Skip to: Description  ·  Claims  · Patent History  ·  Patent History
Description
CROSS-REFERENCE TO RELATED APPLICATION(S)

This application is based upon and claims the benefit of priority from Japanese Patent Application No. 2010-036502, filed on Feb. 22, 2010, the entire contents of which are incorporated herein by reference.

FIELD

Embodiments described herein relate generally to a playback apparatus and a playback method for playing back video, audio, etc.

BACKGROUND

There are lots of contrivances for discriminating necessary components in a surrounding environmental sound from unnecessary components quite similar to the necessary components. For example, JP-H09-026354-A is aimed at discrimination between a notification sound such as door chimes, phone rings, etc. and an acoustic output of a television set, etc. JP-H09-026354-A discloses an apparatus including a microphone for collecting an ambient sound and a module for monitoring an acoustic output, and the apparatus notifies a user when a sound similar to one of previously-stored notification sounds is detected.

In JP-H09-026354-A, a module for monitoring and comparing acoustic components contained in a content is provided, and the module is operated all the time. However, JP-H09-026354-A has not provided any specific method for detecting a sound similar to one of the notification sounds. Generally, it is difficult to uniquely specify an environmental sound, and therefore, the possibility of wrong detection is high.

Accordingly, there is a demand for a playback apparatus capable of notifying a user of an important environmental sound during playing back video, audio, etc., with a inexpensive, simpler and power saving configuration.

BRIEF DESCRIPTION OF THE DRAWINGS

A general architecture that implements the various feature of the present invention will now be described with reference to the drawings.

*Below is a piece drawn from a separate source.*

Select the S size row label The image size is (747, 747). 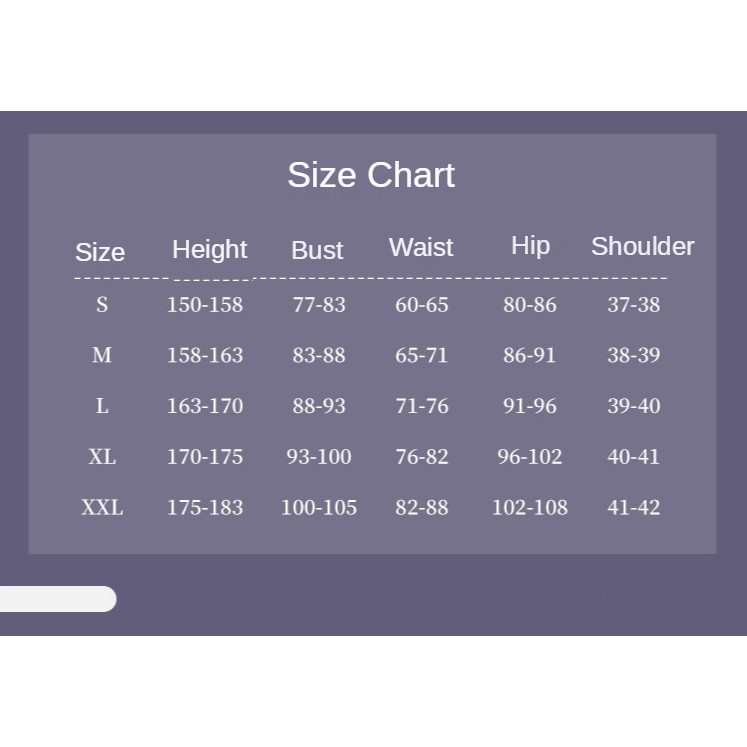point(102,305)
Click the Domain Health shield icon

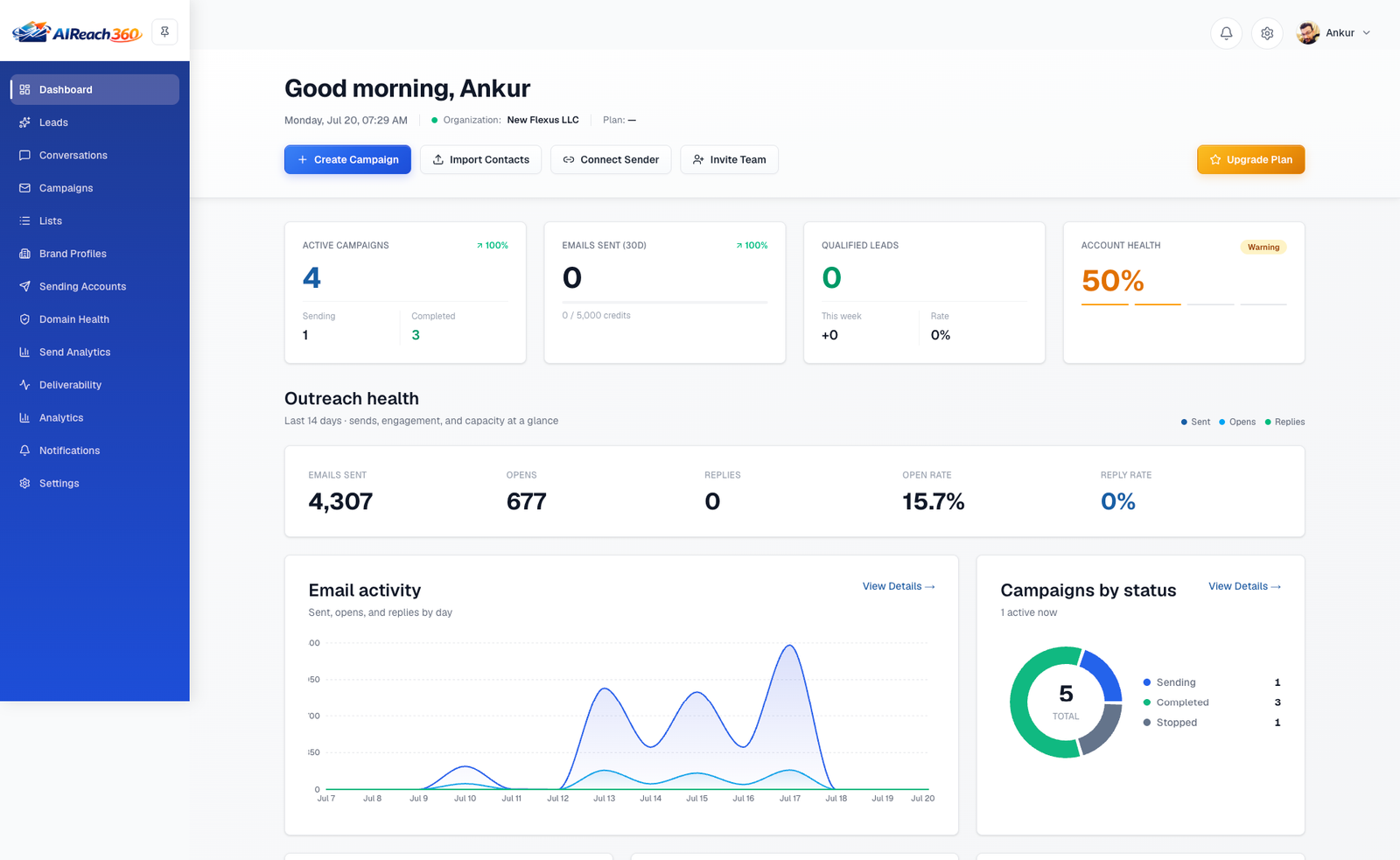pyautogui.click(x=24, y=319)
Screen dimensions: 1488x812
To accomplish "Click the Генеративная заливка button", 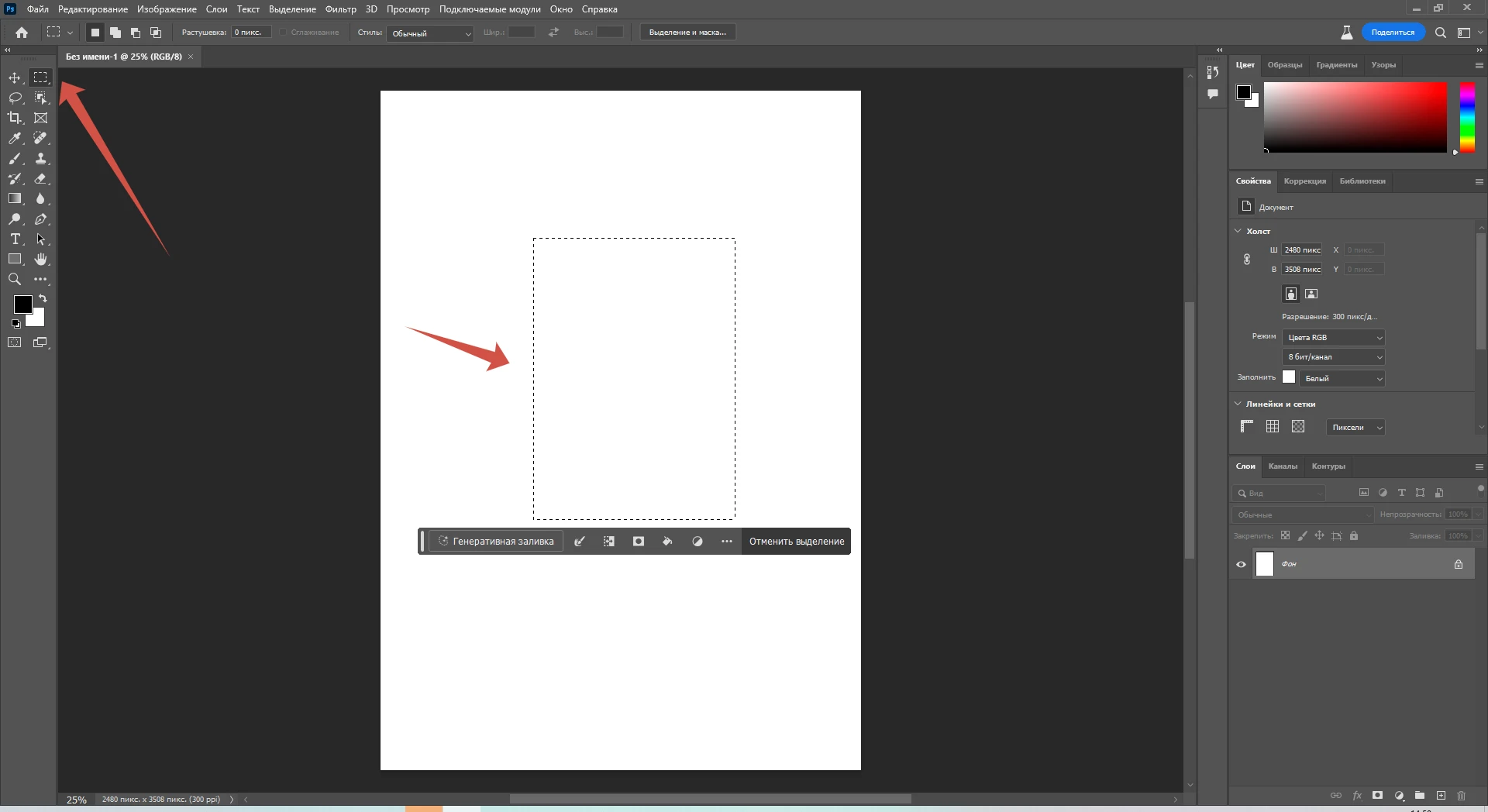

The drawings and the associated descriptions are provided to illustrate embodiments of the present invention and not to limit the scope of the present invention.

FIG. 1 illustrates an example system configuration of a digital television set according to an embodiment.

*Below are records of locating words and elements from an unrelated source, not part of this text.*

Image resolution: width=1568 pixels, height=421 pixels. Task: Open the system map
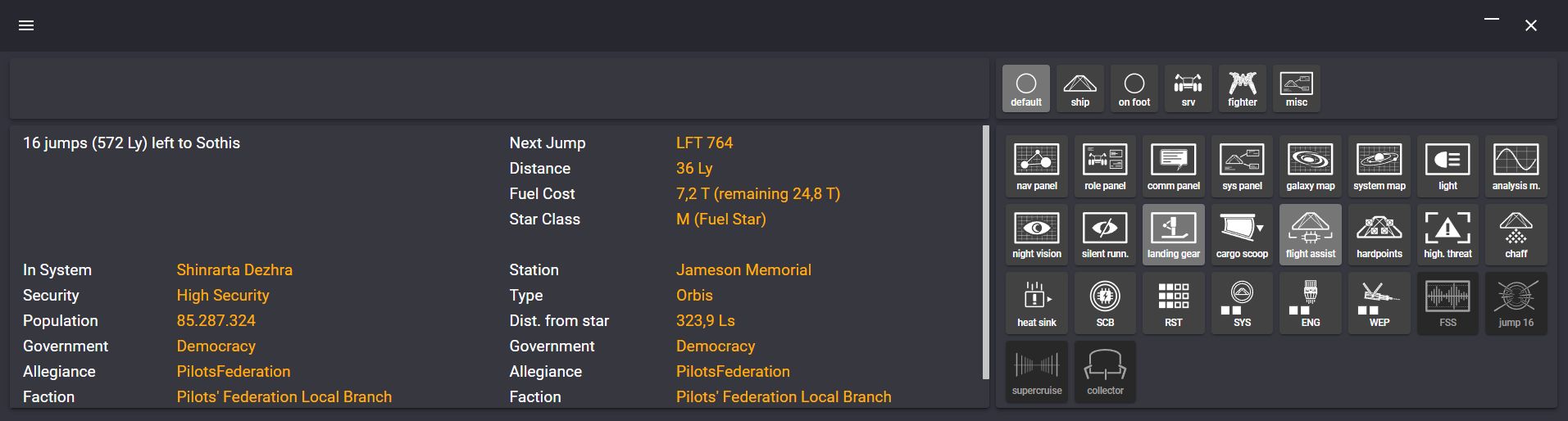coord(1379,165)
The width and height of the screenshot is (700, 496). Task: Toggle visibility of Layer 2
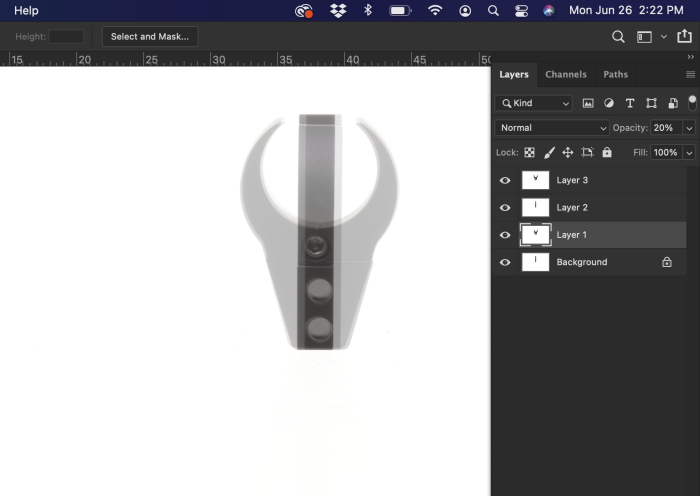505,208
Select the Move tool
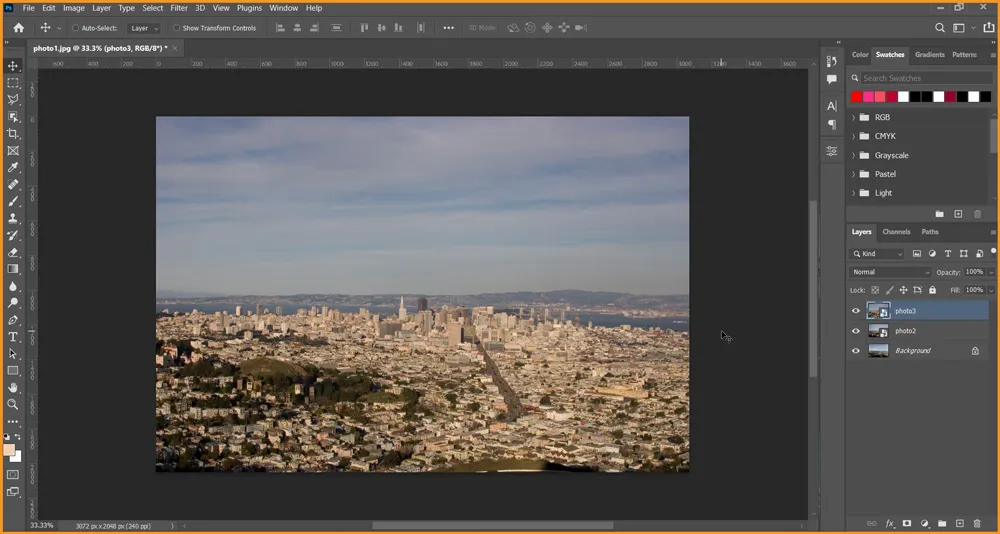 click(13, 65)
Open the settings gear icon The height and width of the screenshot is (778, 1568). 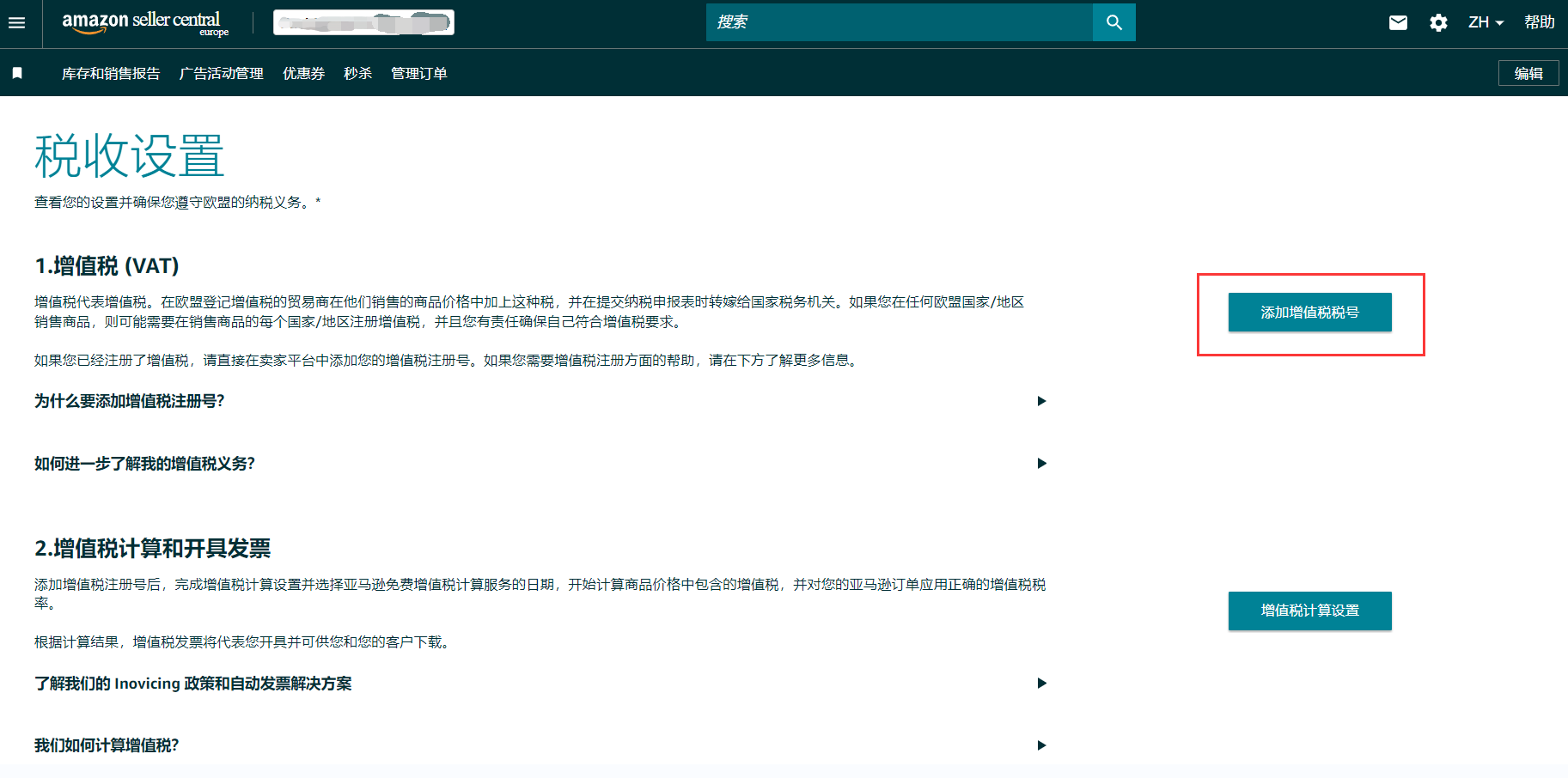[x=1437, y=23]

FIG. 2 illustrates an example processing flow in this embodiment.

FIG. 3 illustrates an example of a sound information database in this embodiment.

FIG. 4 illustrates a usage example (1) of the embodiment.

FIG. 5 illustrates a usage example (2) of the embodiment.

FIG. 6 illustrates a usage example (3) of the embodiment.

FIG. 7 illustrates an example block configuration of a television receiver according to the embodiment.

DETAILED DESCRIPTION

In general, according to one embodiment, a playback apparatus includes: a sound information input module configured to receive a surrounding environmental sound as sound information; a sound information management module configured to manage feature information of noticeable environmental sounds; a sound information analysis module configured to analyze the received sound information; a notification information creation module configured to create notification information when the received sound information coincides with the feature information of one of the noticeable environmental sounds; and an output control module configured to output video or audio by superposing the created notification information thereon.

An embodiment will be described below with reference to FIGS. 1 to 7.

The embodiment can be applied to a digital media playback apparatus such as a digital television receiver, a car navigation apparatus, etc. having a function of playing back video and audio contents.

(Configuration and Operation of Broadcast Receiver)

First, a (digital) television receiver according an embodiment will be described with reference to FIG. 7.

FIG. 7 illustrates an example block configuration of a digital television receiver to be used in a system illustrated in FIG. 1.

The television receiver can receive analog terrestrial broadcast waves and digital BS/CS/terrestrial broadcast waves. The television receiver includes a microprocessor 10, a digital tuner 11, an analog tuner 12, a digital demodulator 13, an analog demodulator 14 and a TS decoder 15.

Digital BS/CS/terrestrial broadcast waves are received by an antenna 1, and the signal of the received broadcast waves is fed to the digital tuner 11. Likewise, analog terrestrial broadcast waves are received by the antenna 1, and the signal of the received broadcast waves is fed to the analog tuner 12. Each of the digital tuner 11 and the analog tuner 12 uses a phase locked loop (PLL) technique to select desired broadcast waves in accordance with reception parameters (such as center frequency, bandwidth, etc.) designated under the control of the microprocessor 10.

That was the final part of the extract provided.